5/3 Dorcas Sophie Ray

Final Spoon Folds and Forms

This week we finalized the folds we are including in our final report and are doing one more lab with the printed shrinky dink paper to make sure the folds are replicable. We plan on finishing up photos and design language system graphics for the final this week. Below are the final forms.
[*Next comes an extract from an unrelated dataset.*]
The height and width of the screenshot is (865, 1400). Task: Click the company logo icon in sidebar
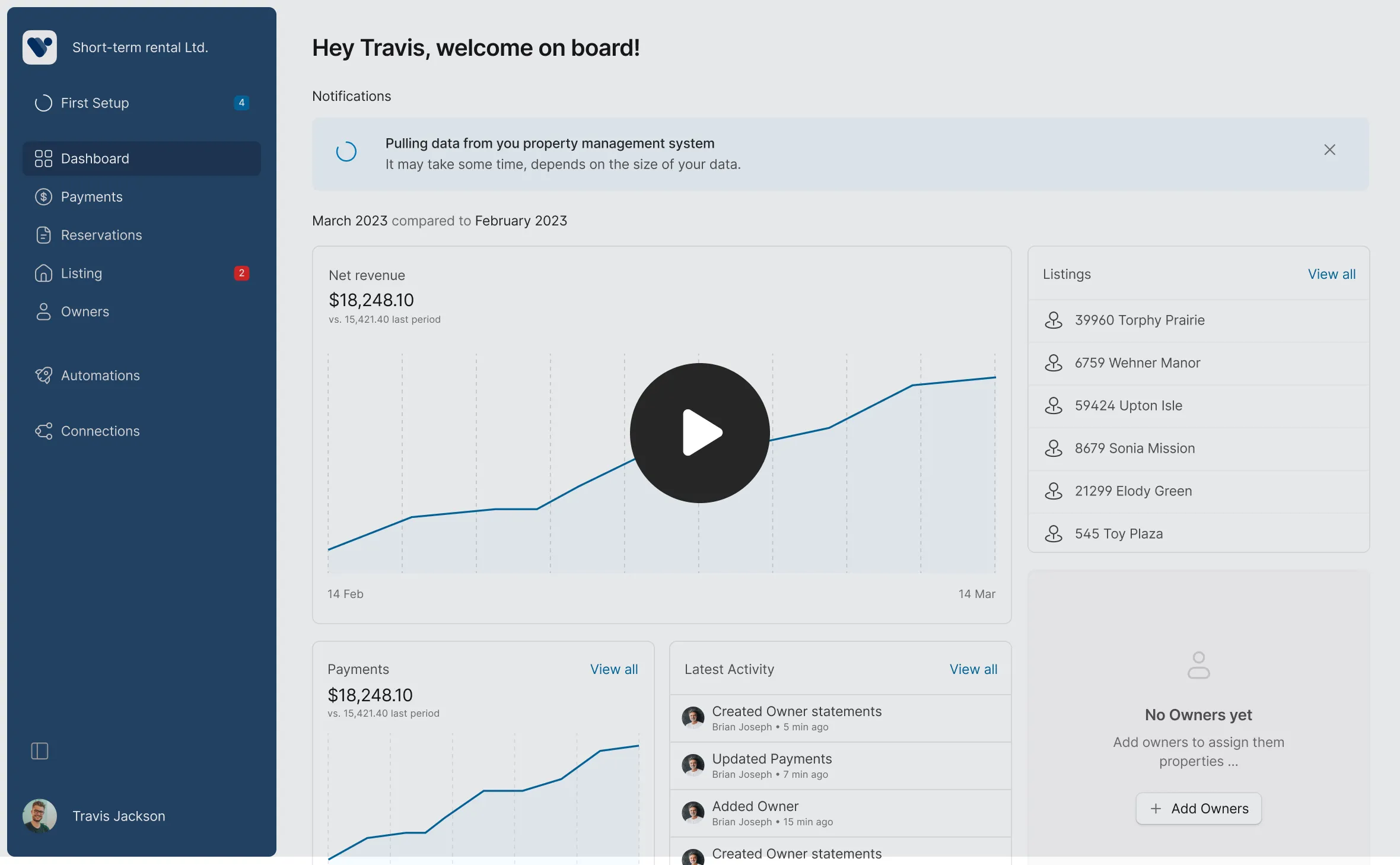(40, 47)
01 Pinch Fold | Trapezoidal

02 Cupping fold | Perimeter

03 Spork Attempt | Defined Edge and Crinkle Folds

4/29 Pinch and Crinkle Folds

Why: Taking one look at this project, one might immediately think “more plastic utensils?” but the reason we decided to focus on utensils isn’t because of the materiality of polystyrene rather for the unique forms it can morph into under heat. We find potential in the application of low-touch, heat-activated morphing in the medical field where many tools are single-use for sanitary purposes. Because our knowledge base isn’t in medicine, we chose to explore the system of kitchen tools due to their universality and their uniqueness in shape and bends. We see this as a starting point to discover more accurate and technical patterns that can evolve with the shrinky dink polymer.

Weekend Update: We continue creating a system of folds for our final set of utensils

New Research:

https://britishorigami.info/academic/theory/origami-catastrophe-theory/

Precedent of organizing/naming curved origami from “British Origami Society”

Iterating on the spoon design:

Last week’s spoon design
New Spoon Design (Some calculations still needed)
A (slightly crude but effective) tin foil test we created

Ray used some thick tin foil to test the fold design. Thick tin foil bends more similarly to the shink paper compared to paper. This makes it a better tool for prototyping curving designs.